◆ 本文
世の中には昔から、なぜかヘンな格好の建築を
思いついてしまう人がいて、
建築を知らない人ほど、
その思い込みから抜け出せなかったりするものです。
たまたまその人に資金があればそれは実現しますが、
ただそれだけです。
でも、岡さんの口から続けて出てきた説明は
驚くべきものでした。
「実はコンクリートの打ち方について考えてまして‥‥」
岡さんはこの異様な建築を
自力で建設するというだけでなく、
まったく新しい建築のつくり方を
試そうとしているというのです。
岡さんの話では、
従来の鉄筋コンクリート構造のつくり方には
根本的に欠陥があって、
それがこの方法によれば解決できるのだといいます。
しかも、その新しい工法と
この建物のあの形が密接に関係しているというのです。
「その場のノリで、ダンスをするように、
 建築をつくってみたいんですよね」

もしかしたら革命?
一応、言っておくと、
こちらも多少は建築の世界をかじったことがある身です。
だからこそ、岡さんがここでやろうとしていることの
非常識さとその魅力はよくわかります。
岡さんの新工法については、
後で説明する機会もあるでしょうから、
ここでは詳しく触れません。
ひとつだけ言えるのは、
それは従来の建築のつくり方とは懸け離れていて、
むしろタブーとも受け取られかねない点も
あるということ。

◆ 問題
1. 次の(a)〜(c)のそれぞれが本文の内容と合っているかを「はい」か「いいえ」で答え、判断の根拠となる本文の言葉をそのまま引用してください。
(a) 岡さんは、従来の鉄筋コンクリート構造のつくり方に根本的な欠陥があると考えている。
(b) 書き手は、建築の世界にまったく関わったことがない。
(c) 岡さんの新工法は、本文の中で詳しく説明されている。
2. 本文によると、岡さんは何について考えていると話しましたか。
3. 岡さんの建築をめぐる本文を、最後の文の後から書き進めてください。
この後に並ぶ項目は、ここでの作業には関わりません。

◆ データ項目

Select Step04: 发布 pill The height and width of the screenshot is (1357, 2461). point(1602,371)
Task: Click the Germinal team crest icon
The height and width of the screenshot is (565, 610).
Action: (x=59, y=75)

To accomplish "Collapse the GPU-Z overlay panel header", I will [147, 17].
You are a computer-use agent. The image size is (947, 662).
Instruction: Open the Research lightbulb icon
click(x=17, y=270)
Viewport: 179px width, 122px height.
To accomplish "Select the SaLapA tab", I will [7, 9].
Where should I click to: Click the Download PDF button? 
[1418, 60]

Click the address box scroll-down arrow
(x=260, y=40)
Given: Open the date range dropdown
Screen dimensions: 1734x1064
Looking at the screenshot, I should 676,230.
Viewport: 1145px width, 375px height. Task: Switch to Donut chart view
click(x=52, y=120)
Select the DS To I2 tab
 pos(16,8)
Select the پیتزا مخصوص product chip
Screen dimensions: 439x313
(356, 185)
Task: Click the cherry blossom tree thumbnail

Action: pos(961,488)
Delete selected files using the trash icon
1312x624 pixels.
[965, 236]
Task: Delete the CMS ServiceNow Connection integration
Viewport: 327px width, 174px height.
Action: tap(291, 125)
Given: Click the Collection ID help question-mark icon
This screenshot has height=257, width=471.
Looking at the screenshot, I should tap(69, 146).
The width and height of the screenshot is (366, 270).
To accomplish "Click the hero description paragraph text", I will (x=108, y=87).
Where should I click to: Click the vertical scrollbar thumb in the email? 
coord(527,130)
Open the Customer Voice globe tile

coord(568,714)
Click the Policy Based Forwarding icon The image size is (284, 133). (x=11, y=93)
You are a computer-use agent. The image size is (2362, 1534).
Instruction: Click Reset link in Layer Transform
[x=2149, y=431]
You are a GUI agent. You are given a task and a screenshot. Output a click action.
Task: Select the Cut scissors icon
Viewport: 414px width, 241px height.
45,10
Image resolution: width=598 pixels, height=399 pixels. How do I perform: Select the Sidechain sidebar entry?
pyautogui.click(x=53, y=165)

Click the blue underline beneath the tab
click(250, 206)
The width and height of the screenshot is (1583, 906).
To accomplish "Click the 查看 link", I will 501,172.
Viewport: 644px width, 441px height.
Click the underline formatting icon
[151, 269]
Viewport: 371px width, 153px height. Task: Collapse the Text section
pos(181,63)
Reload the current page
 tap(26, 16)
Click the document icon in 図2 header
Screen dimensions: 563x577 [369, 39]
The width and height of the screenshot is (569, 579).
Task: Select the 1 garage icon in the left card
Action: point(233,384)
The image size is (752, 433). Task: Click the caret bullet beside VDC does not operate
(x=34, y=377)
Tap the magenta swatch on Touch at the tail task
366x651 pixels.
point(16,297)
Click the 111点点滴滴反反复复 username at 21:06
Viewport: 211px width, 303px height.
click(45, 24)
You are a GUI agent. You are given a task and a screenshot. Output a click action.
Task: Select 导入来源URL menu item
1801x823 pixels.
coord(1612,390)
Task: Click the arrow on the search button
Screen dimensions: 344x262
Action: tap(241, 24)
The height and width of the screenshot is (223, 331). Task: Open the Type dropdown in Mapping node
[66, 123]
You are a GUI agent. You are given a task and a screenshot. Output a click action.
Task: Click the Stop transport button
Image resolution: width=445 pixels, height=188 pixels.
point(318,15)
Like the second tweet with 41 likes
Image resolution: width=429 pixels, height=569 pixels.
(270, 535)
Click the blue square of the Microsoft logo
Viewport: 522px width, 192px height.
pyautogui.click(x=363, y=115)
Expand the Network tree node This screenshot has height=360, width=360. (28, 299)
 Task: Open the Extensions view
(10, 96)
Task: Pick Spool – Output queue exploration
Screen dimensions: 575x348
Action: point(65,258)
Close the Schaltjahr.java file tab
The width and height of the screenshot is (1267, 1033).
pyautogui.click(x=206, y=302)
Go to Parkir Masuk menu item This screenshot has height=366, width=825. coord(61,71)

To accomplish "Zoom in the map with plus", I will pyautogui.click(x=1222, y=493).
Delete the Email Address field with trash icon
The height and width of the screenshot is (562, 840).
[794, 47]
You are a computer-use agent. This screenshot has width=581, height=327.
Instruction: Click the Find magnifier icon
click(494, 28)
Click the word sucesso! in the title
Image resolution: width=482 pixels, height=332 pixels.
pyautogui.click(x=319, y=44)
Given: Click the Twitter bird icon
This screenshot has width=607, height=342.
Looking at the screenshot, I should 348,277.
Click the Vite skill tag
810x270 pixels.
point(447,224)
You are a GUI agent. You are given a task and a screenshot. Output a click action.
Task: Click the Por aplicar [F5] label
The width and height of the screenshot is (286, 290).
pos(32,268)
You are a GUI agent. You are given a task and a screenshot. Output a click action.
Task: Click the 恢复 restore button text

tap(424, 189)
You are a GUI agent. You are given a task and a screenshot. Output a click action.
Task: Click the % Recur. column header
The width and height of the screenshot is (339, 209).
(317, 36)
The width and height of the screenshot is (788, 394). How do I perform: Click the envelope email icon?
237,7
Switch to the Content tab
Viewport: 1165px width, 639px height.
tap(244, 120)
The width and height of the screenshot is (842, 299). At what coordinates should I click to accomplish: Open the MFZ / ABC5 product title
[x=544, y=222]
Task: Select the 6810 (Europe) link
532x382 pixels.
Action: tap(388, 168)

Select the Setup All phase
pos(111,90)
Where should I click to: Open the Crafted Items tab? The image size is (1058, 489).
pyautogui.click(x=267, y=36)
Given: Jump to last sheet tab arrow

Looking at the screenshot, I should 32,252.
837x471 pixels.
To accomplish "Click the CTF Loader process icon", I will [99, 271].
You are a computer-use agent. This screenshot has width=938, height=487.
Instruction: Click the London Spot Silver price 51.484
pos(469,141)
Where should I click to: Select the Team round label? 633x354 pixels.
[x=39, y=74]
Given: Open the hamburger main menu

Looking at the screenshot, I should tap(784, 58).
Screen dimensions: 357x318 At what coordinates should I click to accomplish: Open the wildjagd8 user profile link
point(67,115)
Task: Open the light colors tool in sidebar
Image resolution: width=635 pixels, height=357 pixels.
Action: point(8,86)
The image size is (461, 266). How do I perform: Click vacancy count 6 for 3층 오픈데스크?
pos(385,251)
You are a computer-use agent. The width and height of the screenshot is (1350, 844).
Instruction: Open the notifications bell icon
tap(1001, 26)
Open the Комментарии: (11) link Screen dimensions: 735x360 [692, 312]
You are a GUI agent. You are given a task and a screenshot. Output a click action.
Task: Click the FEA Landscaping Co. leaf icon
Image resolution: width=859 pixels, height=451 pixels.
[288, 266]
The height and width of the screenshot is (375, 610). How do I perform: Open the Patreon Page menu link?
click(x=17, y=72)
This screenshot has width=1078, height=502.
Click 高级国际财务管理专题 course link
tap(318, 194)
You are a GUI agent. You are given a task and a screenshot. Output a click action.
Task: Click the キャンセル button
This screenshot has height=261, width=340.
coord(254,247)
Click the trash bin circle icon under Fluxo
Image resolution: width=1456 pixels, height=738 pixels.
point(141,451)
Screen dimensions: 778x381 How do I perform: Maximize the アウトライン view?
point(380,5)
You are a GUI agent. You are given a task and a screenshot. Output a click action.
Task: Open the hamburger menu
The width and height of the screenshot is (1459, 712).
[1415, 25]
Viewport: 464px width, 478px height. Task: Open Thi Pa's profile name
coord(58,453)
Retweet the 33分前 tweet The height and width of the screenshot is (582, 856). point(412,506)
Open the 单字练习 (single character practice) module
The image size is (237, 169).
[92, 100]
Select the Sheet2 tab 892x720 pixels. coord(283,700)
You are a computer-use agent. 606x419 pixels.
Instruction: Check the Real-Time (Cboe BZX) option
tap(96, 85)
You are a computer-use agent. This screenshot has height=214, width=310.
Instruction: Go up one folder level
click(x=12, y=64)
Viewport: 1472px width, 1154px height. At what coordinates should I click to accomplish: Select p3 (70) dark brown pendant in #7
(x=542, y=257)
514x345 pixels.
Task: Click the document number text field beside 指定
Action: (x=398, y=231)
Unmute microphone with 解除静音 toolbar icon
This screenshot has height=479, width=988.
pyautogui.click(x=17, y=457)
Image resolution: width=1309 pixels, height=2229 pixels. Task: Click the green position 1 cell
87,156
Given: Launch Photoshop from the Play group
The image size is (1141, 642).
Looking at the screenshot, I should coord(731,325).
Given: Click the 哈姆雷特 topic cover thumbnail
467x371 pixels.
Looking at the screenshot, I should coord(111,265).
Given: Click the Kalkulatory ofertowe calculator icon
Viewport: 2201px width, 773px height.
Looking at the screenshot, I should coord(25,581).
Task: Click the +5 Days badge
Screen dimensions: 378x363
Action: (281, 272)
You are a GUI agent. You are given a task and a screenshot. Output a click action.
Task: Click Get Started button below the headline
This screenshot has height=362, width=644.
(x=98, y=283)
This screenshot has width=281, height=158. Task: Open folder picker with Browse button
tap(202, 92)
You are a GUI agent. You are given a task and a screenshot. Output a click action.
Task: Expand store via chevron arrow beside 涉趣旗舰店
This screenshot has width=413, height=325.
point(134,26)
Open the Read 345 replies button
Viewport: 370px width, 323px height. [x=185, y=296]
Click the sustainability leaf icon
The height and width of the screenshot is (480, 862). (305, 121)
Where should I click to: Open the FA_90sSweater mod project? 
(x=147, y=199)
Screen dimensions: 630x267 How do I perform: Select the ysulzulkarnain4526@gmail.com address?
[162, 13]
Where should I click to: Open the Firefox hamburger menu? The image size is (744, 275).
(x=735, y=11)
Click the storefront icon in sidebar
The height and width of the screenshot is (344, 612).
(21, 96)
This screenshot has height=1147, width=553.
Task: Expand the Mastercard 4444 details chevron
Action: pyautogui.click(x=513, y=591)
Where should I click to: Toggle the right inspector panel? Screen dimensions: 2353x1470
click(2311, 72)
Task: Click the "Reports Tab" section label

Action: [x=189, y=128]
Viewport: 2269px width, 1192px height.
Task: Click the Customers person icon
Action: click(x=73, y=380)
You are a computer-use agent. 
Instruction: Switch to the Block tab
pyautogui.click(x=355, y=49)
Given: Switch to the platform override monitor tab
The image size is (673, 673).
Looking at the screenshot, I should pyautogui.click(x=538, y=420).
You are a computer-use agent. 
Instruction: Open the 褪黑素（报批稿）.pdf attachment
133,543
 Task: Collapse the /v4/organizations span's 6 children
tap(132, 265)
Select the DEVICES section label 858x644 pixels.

◆ 各問の解答
1.
(a) はい:「従来の鉄筋コンクリート構造のつくり方には根本的に欠陥があって」
(b) いいえ:「こちらも多少は建築の世界をかじったことがある身です」
(c) いいえ:「ここでは詳しく触れません」

2. コンクリートの打ち方について考えていると話しました。

3.
しかし問題の回避法も同時に考えられていて、
完成予想図のブッ飛んだ印象とは裏腹に、
意外なほどそれは理知的でもありました。
自分は今、革命的な建築の誕生に
立ち会おうとしているのかもしれない、
そんな予感すら僕は抱きました。
でも実現するためには想像もできない
難関が待ち受けているような気もします。
規模は小さいけれども、
これはとてつもない建築の冒険です。
これはちょっと目が離せません。
完成までいつまでかかるのかわかりませんが、
それまでこの「革命的建築」について
様々な角度からウォッチしていこうと思います。
というわけなので岡さん、ヨロシク。

ところでこの建物の名前は?
「蟻鱒鳶ル(アリマストンビル)です」
なぜそんな名前を?
名前の由来も含めて、
この建築の秘密はおいおい聞いていくことにしましょう。

次回から本格的に始まる蟻鱒鳶ルレポートにこう御期待!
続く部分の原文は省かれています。